Packed and almost out the door, I grab the room key card just in case. Not really sure in case of what. It’s nice to have a “base camp” when you’re traveling and I think Cherry is sick of doubling as a timespace rocket ship and nap-time crib. That’s why she’s getting so hot and spitting up coolant on me. I get directions and lucky me, the bank is on the way to the end of the Route anyway so I cruise down Lincoln toward Washington (very presidential out here), take care of my silly banking problems, and continue to Olympic looking for a commemorative plaque or a completion mile marker or some kind of sign. Anything. Frustrated I check my route guidebook and it reads,

The ‘Official’ end of 66 at Olympic is rather unsatisfying. For a better finish to your voyage, visit the ‘Unofficial’ end of 66, the Will Rogers Hwy Marker, in Palisades Park, at the ‘T’ intersection of Santa Monica Blvd and Ocean.
I wasn’t expecting a ticker tape welcome but how about a hundred dollar highway sign? Probably for the best, if they had one hanging I’d probably come back at night and steal it. After having asked several of the local shop proprietors at the intersection of Olympic and Lincoln if this is really the end and turning up dry, I took a few pictures and continued to the pier. Fair enough, I figure, if it’s not a big deal to them then it’s not a big deal to me. Either way there’s something deeply satisfying about reaching the end for the sake of attaining the goal, however arbitrary; at the same time I was fully conscious of the fact that the journey is the destination and time spent in L.A. is just for the laughs.

Around 11:00AM I make it to Santa Monica Boulevard and cruise slowly and gently down the road. I notice everything—the art deco buildings, the amazing SoCal sun, the beautiful recreational shoppers—and make a note of a nice ocean side café I’d like to spend the afternoon whiling away the hours typing (I’ve got some writing to catch up on) and relaxing and soaking up the sun. I’m in rare form, in no hurry to be anywhere and totally blissed out at the sense of arrival. My spine tingles and my mouth tastes like pennies but I’m completely relaxed and almost coast straight into oncoming traffic at a red. That snaps me out; consulting my guidebook I see the pier should be…right…there! Rolling down the wood planks I get the attention of all the other tourists who think Santa Monica pier is where it’s at; I make it to the end of traffic and double-park Cherry alongside a cop car and switch on my hazard lights, hoping I don’t incur the wrath of the local CHiPs and get Ponch’d (haha) in the nose. In the middle of my picture taking I turn to a cute passing mother and take a shot “for the record” before asking her to snap me with Cherry. I’ve arrived. Feels pretty good.

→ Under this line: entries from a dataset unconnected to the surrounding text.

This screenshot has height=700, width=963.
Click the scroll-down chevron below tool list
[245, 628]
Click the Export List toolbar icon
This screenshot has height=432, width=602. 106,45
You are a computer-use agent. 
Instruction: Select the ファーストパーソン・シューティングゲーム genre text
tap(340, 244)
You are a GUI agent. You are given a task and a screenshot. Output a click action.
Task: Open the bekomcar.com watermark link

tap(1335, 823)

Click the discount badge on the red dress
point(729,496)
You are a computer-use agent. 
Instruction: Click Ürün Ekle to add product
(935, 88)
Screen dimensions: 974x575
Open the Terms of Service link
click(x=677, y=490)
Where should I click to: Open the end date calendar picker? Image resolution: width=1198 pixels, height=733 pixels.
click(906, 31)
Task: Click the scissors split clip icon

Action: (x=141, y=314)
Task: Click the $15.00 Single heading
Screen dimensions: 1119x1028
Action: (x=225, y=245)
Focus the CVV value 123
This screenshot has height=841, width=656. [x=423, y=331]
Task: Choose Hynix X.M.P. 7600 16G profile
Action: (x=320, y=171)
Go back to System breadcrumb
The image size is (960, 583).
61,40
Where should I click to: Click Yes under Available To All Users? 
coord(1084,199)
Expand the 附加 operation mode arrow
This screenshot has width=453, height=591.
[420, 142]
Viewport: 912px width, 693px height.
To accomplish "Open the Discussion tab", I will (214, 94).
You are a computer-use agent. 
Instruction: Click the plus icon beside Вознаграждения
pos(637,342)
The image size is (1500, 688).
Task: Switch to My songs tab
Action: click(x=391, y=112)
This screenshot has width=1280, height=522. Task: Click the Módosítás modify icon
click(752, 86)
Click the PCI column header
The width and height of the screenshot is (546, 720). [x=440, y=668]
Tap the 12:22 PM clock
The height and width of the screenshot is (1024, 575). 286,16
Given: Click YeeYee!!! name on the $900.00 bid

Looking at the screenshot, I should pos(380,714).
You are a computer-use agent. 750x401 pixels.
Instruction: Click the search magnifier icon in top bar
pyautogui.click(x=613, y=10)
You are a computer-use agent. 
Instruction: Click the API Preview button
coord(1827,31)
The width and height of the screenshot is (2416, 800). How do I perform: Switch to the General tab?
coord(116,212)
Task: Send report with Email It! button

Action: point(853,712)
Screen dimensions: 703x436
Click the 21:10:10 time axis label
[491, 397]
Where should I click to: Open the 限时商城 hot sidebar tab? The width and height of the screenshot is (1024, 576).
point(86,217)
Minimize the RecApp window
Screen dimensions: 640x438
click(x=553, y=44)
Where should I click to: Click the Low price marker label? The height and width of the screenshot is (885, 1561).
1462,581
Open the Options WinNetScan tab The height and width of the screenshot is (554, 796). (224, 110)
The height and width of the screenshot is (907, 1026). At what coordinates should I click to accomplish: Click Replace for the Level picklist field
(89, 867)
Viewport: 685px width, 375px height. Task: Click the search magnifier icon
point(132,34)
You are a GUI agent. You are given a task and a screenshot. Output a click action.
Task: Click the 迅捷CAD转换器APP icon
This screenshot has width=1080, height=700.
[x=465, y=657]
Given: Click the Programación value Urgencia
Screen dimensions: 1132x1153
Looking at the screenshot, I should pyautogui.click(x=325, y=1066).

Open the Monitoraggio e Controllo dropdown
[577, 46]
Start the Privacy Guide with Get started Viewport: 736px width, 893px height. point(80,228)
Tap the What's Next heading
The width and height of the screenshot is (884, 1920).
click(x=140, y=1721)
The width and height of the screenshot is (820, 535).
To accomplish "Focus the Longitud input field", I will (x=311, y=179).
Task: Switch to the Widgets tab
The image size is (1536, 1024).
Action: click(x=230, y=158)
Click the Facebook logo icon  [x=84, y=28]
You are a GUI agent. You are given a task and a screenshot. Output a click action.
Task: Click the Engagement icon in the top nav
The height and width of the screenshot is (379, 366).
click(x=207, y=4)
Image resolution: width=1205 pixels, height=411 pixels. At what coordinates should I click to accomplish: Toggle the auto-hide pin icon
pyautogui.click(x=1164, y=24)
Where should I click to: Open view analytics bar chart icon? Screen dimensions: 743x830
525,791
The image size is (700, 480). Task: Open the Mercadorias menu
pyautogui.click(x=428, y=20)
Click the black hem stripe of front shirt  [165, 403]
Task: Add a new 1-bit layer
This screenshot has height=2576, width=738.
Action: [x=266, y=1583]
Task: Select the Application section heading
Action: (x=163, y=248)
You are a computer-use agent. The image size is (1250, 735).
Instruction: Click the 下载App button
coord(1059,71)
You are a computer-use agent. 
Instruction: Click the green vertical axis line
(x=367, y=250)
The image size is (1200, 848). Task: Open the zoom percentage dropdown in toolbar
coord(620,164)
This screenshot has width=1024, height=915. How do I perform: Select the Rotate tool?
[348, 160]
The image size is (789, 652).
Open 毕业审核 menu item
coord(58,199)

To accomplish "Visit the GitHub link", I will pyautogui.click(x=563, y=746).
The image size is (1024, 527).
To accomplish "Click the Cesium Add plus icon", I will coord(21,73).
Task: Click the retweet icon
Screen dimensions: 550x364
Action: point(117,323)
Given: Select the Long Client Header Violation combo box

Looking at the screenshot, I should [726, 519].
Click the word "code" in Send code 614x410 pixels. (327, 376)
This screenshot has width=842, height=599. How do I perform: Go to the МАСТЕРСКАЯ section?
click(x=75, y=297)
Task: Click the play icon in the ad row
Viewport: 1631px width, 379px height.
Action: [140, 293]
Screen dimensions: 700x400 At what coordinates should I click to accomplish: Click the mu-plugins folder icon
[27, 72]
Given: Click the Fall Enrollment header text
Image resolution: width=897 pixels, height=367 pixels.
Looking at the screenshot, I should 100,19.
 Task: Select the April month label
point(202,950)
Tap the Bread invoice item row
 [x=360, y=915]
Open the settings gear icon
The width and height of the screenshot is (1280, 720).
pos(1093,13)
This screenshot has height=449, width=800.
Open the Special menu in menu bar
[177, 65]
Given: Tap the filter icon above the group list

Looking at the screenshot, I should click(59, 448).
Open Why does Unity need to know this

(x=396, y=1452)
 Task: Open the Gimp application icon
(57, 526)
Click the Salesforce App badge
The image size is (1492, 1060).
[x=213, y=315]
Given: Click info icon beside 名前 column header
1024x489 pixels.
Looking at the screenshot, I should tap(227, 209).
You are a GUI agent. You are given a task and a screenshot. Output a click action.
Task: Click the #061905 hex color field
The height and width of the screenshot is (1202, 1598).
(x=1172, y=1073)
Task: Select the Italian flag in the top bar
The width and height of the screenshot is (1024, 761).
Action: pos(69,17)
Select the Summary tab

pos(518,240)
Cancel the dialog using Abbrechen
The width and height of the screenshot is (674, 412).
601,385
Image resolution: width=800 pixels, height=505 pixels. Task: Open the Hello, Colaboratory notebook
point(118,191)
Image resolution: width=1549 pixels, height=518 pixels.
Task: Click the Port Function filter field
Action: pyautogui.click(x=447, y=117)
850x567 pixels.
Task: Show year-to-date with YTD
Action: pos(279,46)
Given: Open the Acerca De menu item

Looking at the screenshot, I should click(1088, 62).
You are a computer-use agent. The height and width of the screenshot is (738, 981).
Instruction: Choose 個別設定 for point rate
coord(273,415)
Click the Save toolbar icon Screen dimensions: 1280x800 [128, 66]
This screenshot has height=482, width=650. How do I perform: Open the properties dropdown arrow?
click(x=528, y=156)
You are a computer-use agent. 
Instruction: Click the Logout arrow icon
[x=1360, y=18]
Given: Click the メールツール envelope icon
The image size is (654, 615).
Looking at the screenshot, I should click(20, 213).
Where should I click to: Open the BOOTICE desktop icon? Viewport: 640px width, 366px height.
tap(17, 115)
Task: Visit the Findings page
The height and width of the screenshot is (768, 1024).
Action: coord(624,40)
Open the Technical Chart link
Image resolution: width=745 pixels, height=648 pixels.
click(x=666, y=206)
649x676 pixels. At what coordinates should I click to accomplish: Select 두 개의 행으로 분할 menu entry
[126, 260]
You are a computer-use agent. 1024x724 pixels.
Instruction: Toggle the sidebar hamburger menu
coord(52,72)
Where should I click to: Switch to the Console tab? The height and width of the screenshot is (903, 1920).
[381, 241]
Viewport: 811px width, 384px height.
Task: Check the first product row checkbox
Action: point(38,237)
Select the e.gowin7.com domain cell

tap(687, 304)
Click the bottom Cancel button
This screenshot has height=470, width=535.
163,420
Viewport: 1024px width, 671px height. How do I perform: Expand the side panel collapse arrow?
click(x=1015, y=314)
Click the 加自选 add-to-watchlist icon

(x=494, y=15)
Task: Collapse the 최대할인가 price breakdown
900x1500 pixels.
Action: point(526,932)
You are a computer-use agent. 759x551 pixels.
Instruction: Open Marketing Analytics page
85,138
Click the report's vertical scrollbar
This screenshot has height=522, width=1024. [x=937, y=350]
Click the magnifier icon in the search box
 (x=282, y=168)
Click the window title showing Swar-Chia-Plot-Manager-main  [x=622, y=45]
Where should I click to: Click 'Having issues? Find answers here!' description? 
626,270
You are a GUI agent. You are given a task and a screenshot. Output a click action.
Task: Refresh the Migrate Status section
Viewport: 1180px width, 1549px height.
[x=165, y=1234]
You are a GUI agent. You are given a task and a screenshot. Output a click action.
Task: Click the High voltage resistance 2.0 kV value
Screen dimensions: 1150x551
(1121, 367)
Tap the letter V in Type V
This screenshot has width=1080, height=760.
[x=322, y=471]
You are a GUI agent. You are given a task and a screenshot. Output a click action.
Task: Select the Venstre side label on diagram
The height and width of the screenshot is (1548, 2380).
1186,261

I chat up a guy who introduces himself as Tim, a small guy, retired, Chinese immigrant, Ph.D. in engineering from the University of Minnesota, one son at Yale (he discloses all this upon seeing my Minnesota plates and I find his spirit warm and friendly so I can’t help but listen). After a minute or two I’m about ready to leave. Then The Benz starts its approach.

Down the pier The Benz rolls, off-white, coming up behind Cherry. Now Cherry is blocking half the lane leading to the parking lot. I’m enough of a vehicular misanthrope to hate when someone blocks the road, so I’m totally aware of all cars coming and going. I’ve left plenty of space to pass, although it does require a slightly crossing over the solid yellow line into the lane leading away from the parking lot (the lane that precisely two cars have torn up at the posted 10 MPH in the five minutes I’ve been there). Breaks the rules, I know. As The Benz inches up behind me she lays on the horn and starts cawing about my blocking the lane, move that piece of junk, all that. The Benz is mid-forties, short brown hair, tortoise shell spectacles, and a screeching voice. Now, I’m standing like a tourist with my camera and my old car on Santa Monica pier. I don’t really expect The Benz to cut me some unreasonable amount of slack but in this context I’m kind of surprised. Who in L.A. (The Benz is wearing California plates) gets wound up about a little silly tourist misadventure on the fucking SANTA MONICA PIER? The Benz, that’s who. The Benz follows the rules to the letter and expects the same of the rest of the human race. The Benz does not plan to leave her lane. The Benz is not going to stand for this traffic infraction. The Benz will make her disapproval known.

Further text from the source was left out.